Being a PA is the ground floor. It is a job that has never been unionized and probably won’t be. Production needs workers that slip around red tape, that aren’t beholden to any minimums or maximums like union crew, that can do the dirtiest work for the least amount. I’ve seen my share of back-lot mania, just like in the movies: a slalom of gaudily costumed extras weaving around grips pushing a twelve-by-twelve frame, a director of photography sneaking a smoke, a first assistant director screaming into the void. I’m the gofer who has spilt oat milk, half-caff on his shirt, who is scraping dog shit off the curb with today’s call sheet in front of the dolly track, asking you to please wait until we get this shot to cross.    

PAs work the longest hours, get paid the least, and are the most susceptible to workplace abuse. As a PA, you’re the grease between the cogs of production: smoothing each machination, crushed between edges of blunt steel. You will be told that the job is exploratory, a stepping stone toward joining a union — sentiments intended to keep you contented as you sweat and bleed for years in a no-man’s-land role. You will be the last to clock out, the first to be cut free when the going gets tough. 

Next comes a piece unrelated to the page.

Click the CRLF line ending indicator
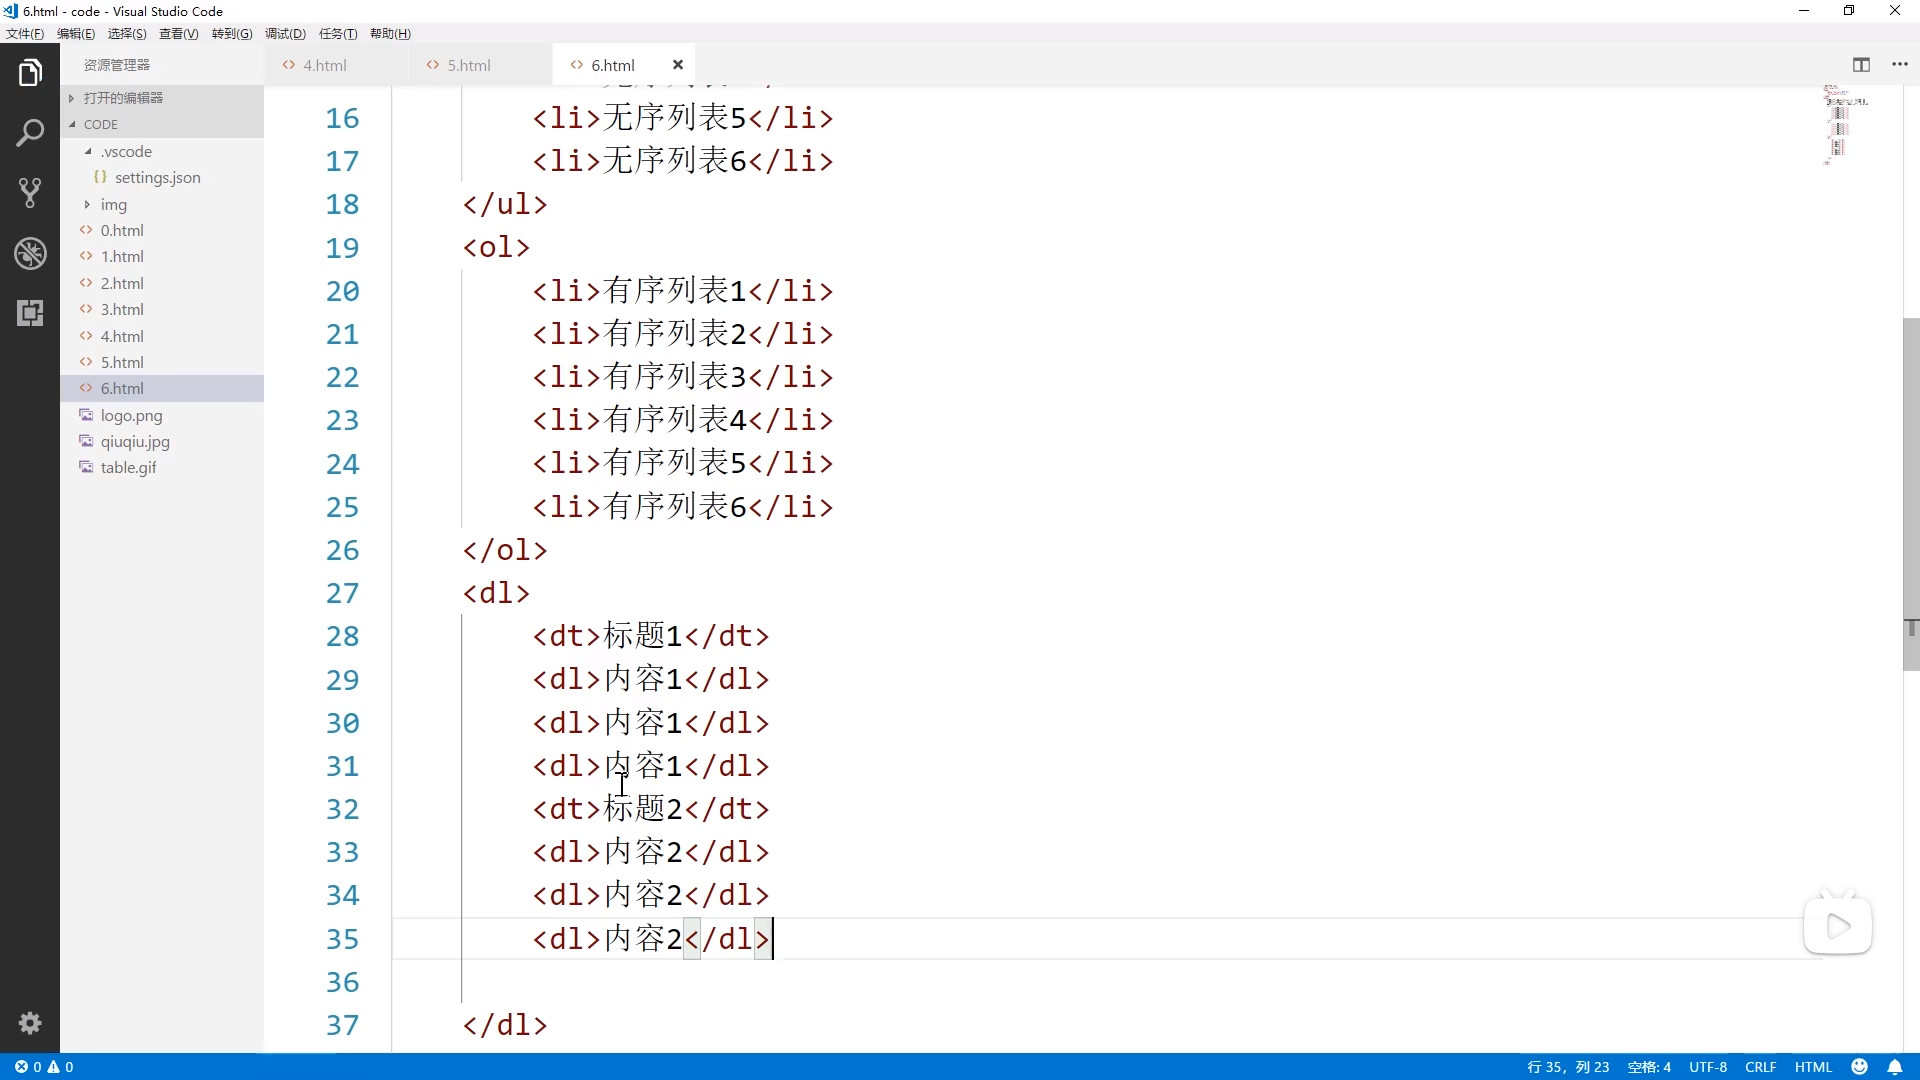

Don’t get me wrong: I love my job, and I’ve worked hard to get here. But most PAs will never reach the threshold of a union like I have. In a year or two, I could be writing my first episode of network television and joining the WGA.

The reality of the industry today is that many PAs are less preoccupied with next season and more concerned with getting by right now. Many make their nut in guaranteed overtime pay, a bump to a measly near-minimum hourly rate but a far cry from livability in Los Angeles or New York. Most PAs simply don’t have the means to explore their role for long, and they leave the industry emotionally, financially, and physically exhausted.

PAs are also told that this is paying your dues. You may ask yourself: Paying dues to what? To the very same content-eating-shitting-creating machine that the WGA and SAG-AFTRA find themselves squared off against. Regardless of our individual titles and contracts, we all have the same essential goal — survival in an industry increasingly hostile to those who make it run — as unrealistic of a goal as Disney CEO Bob Iger may think that is.

A decision to strike is made after untold hours of back-and-forth, hand-wringing, and browbeating, in a negotiation worth billions of dollars. During the weeks of talks, it’s all anyone can talk about. In the days before contracts expire, the questions become more pointed: Do you really expect things to get better? Subtly and not so subtly, crew, cast, caterers, and the electrician checking a blown fuse in the office remind you of just how massive this undertaking is, and of the widespread pain it will inflict.

The power of the WGA, and any local, comes through solidarity. Solidarity not only in the ranks, but solidarity with nonunion workers like me who join the picket line, with the Teamster in a ten-ton truck who refuses to cross the line, and even with those A-listers livestreaming themselves handing out muffins at that same line. Showing up to walk a line near you is something anyone can do, union or not, to support the workers fighting for their due. Taking to social media to voice support for actors and writers is another accessible means of support. Both the WGA and SAG-AFTRA have comprehensive resources on their websites for those seeking to lend a hand.

In Hollywood’s ongoing trade dispute, like in the struggle against any oppressor, working people are stronger when they organize — for me, strength comes not just through the privilege of officially joining the WGA with a freelance episode or optioned script, but through organizing.

By providence, persistence, or sheer stupidity, I’m a part of this industry. I believe in moviemaking, in the comfort the 9/8 central slot brings to an American household on a Sunday night in an otherwise bleak and disinviting world. I’m still fighting for a place at the table, but I stand squarely behind my brothers and sisters in the WGA and SAG-AFTRA.